Ce que mesure la science du soutien

Reste une question que l’émotion ne tranche pas: un accompagnant change-t-il vraiment quelque chose à l’accouchement ? La réponse existe, et elle est chiffrée. Une revue Cochrane, référence mondiale dans l’évaluation des pratiques médicales, a compilé des dizaines d’essais portant sur le soutien continu pendant le travail. Le constat est net. Les femmes accompagnées sans interruption accouchent un peu plus vite, environ quarante minutes de moins en moyenne, recourent moins à la césarienne, aux forceps et à la péridurale, et gardent un meilleur souvenir de la naissance. Les bébés affichent même de meilleurs scores de vitalité à la cinquième minute.

Ce soutien peut venir d’une sage-femme, d’une doula ou d’un proche choisi par la femme, le partenaire compris. Les chercheurs précisent que les effets les plus forts s’observent avec une accompagnante formée, mais ils n’ont relevé aucun risque lié à cette présence continue. Autrement dit, la science ne traite personne d’inutile dans la salle: elle montre qu’une main tenue, une voix connue et une présence stable pèsent sur le déroulé médical, pas seulement sur le moral.
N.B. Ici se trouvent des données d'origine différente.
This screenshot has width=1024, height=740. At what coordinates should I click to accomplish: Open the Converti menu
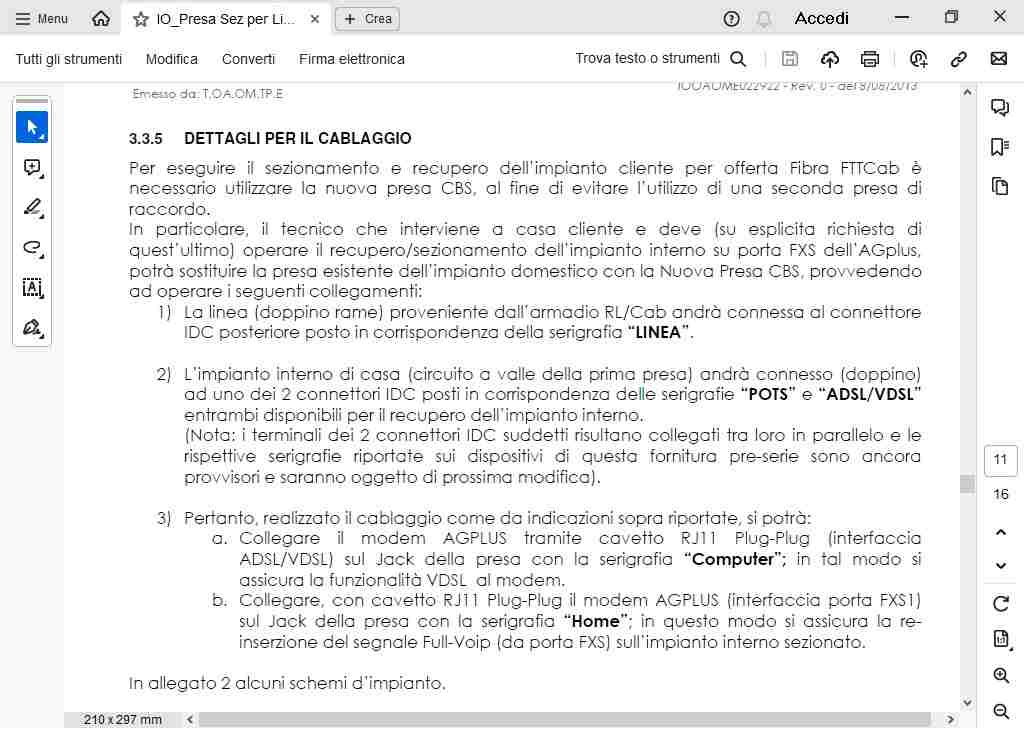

La loi française va dans l’autre sens

La polémique tombe à un moment où la France valorise justement ce rôle. Le nouveau congé de naissance, indemnisé à 70 % du salaire, entre en vigueur en juillet et vise à permettre aux deux parents d’être présents autour de l’arrivée de l’enfant. Pendant qu’un débat de plateau s’interroge sur l’utilité du père, le législateur, lui, décide de mieux financer sa présence. Le contraste est frappant.

Doku, de son côté, devait retrouver les siens à Seattle ce mardi soir, à temps pour le prochain match de la Belgique. France Pierron, elle, ne reviendra à l’antenne qu’après le 3 juillet. Entre les deux, des centaines de familles auront passé la nuit dans une maternité, un parent debout à côté du lit, à faire exactement ce qu’aucun chiffre ne mesure tout à fait.